WRITTEN TASK: How many lines of the data below contain the string "computer"? Treat uppercase and lowercase as different, and give only the number.

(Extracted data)
((
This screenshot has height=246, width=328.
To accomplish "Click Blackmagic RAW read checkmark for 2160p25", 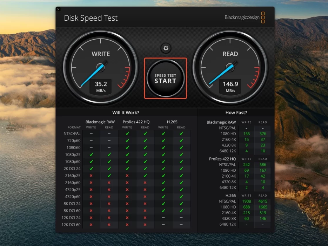I will [x=109, y=176].
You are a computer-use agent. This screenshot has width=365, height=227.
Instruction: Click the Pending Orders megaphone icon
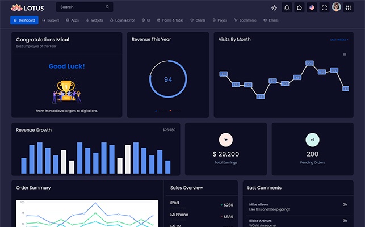[x=312, y=140]
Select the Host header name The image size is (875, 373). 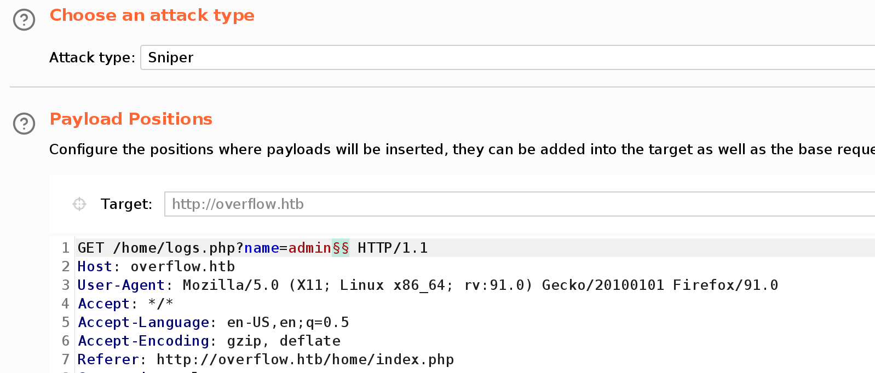(x=94, y=267)
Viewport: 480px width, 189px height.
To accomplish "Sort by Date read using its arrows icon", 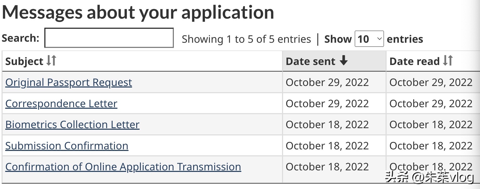I will tap(448, 61).
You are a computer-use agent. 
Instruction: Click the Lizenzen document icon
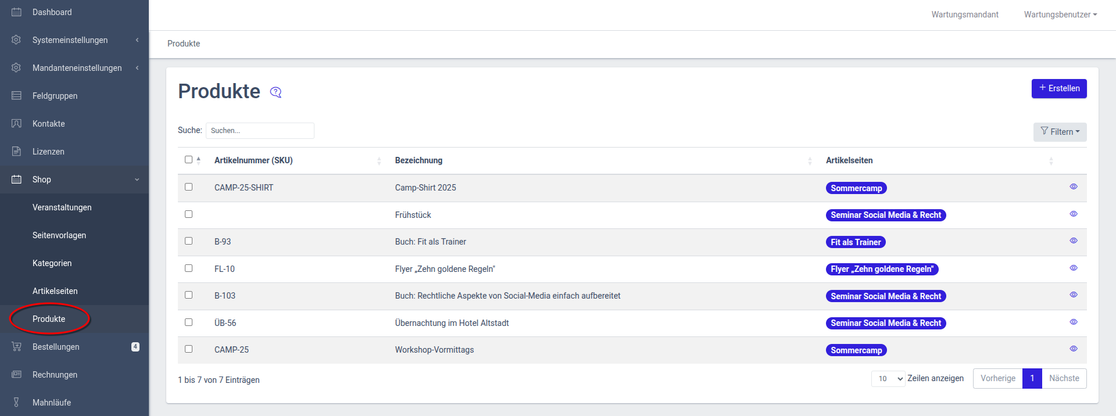16,152
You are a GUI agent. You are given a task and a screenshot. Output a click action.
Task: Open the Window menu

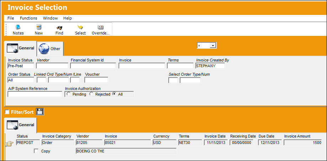[50, 18]
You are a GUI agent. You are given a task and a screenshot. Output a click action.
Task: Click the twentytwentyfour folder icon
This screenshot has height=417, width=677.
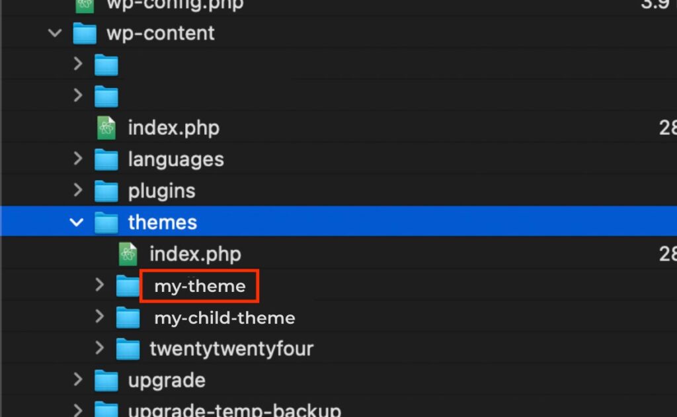tap(128, 349)
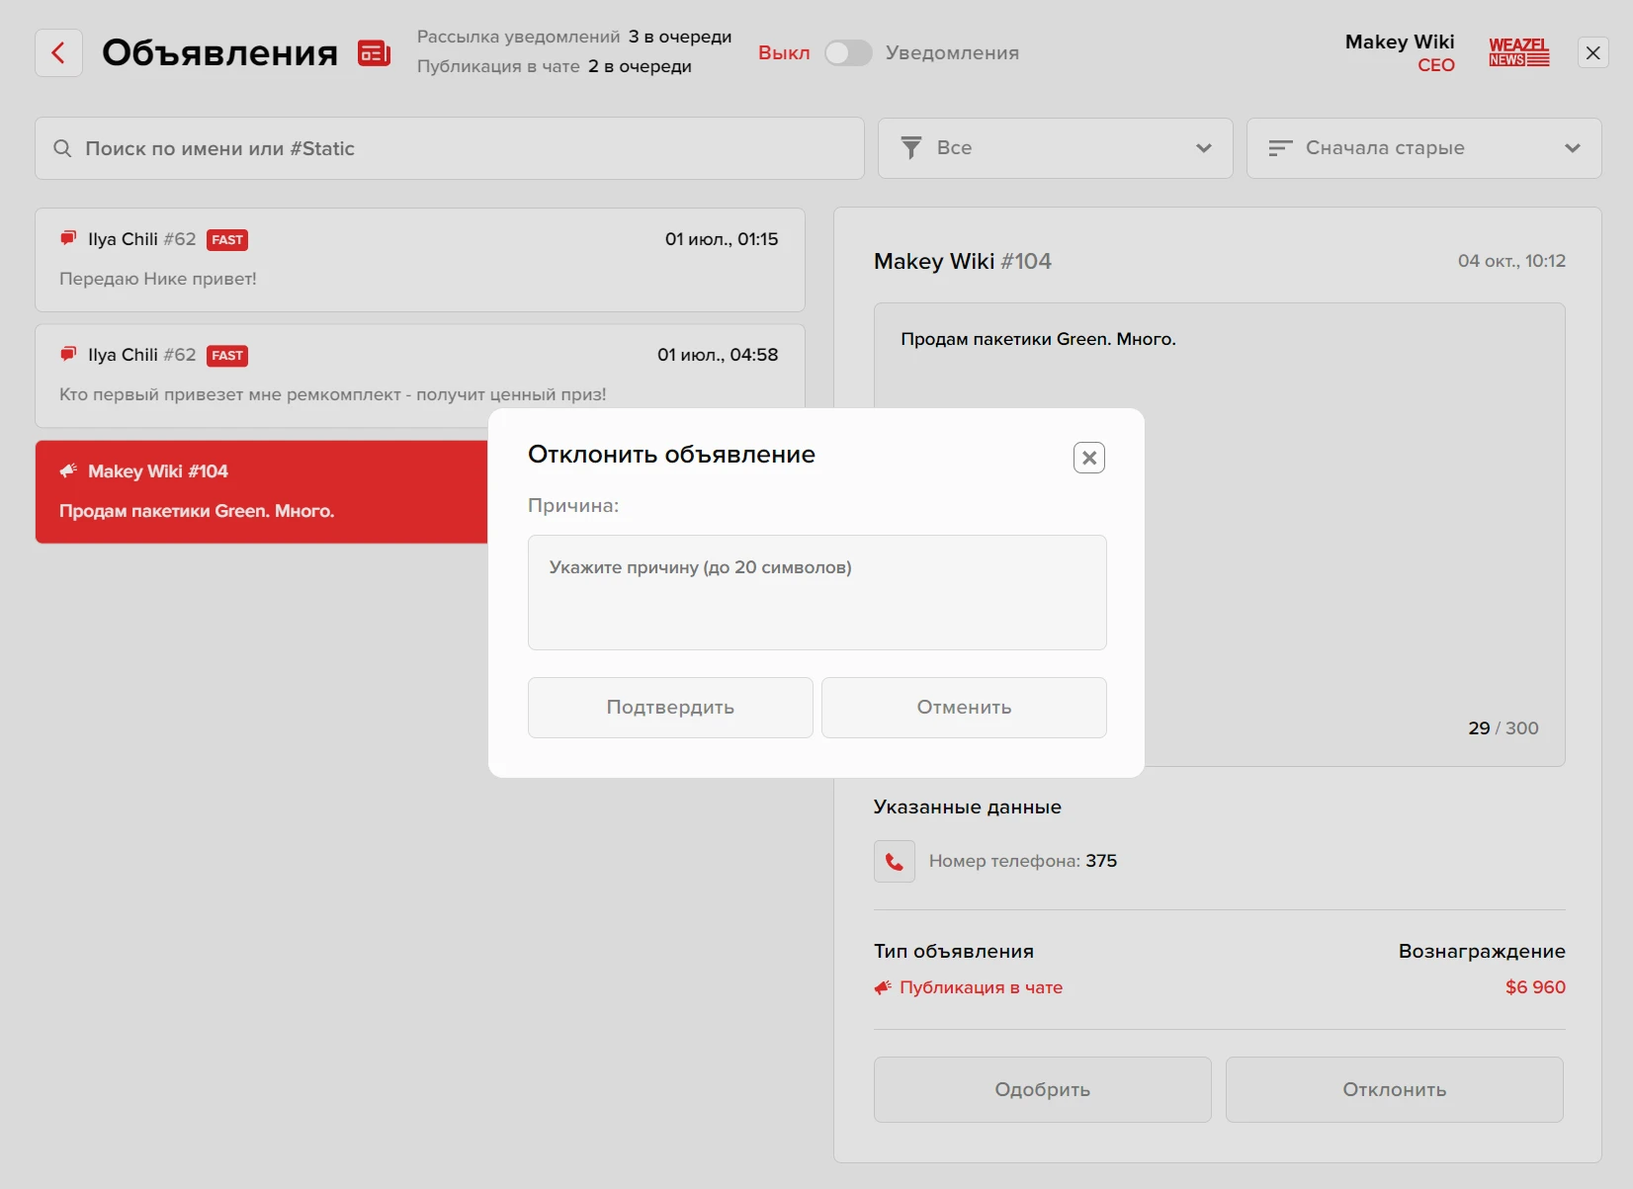This screenshot has width=1633, height=1189.
Task: Open the Все filter dropdown
Action: pyautogui.click(x=1054, y=148)
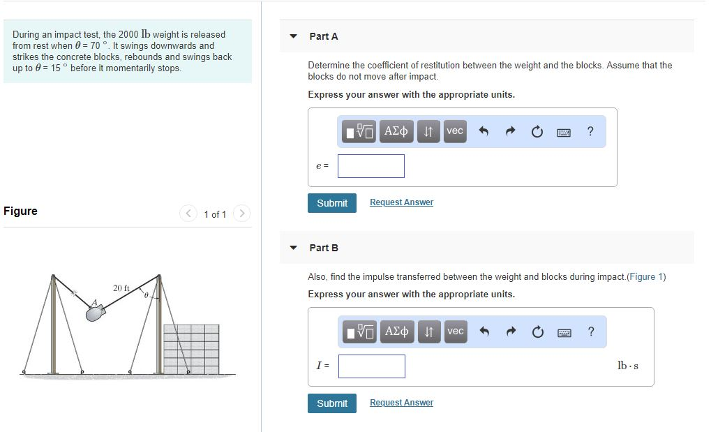Click undo arrow in Part A toolbar

click(484, 131)
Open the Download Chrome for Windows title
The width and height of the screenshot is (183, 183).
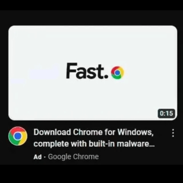[93, 132]
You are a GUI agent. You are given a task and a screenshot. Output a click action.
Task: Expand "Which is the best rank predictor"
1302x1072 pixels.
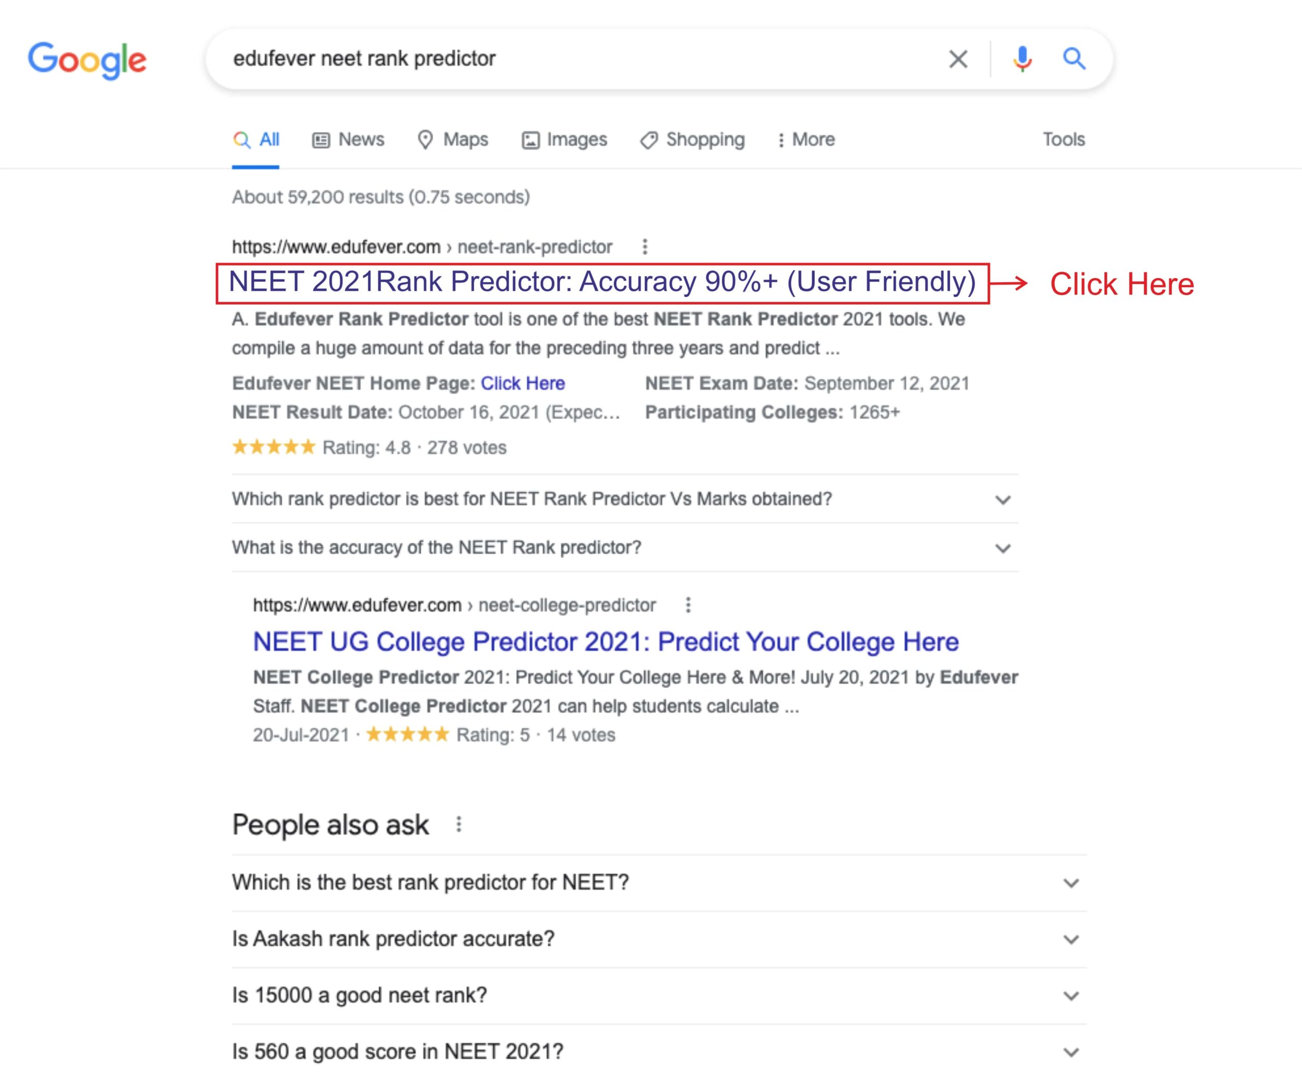coord(659,883)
))
FULL OUTPUT: 2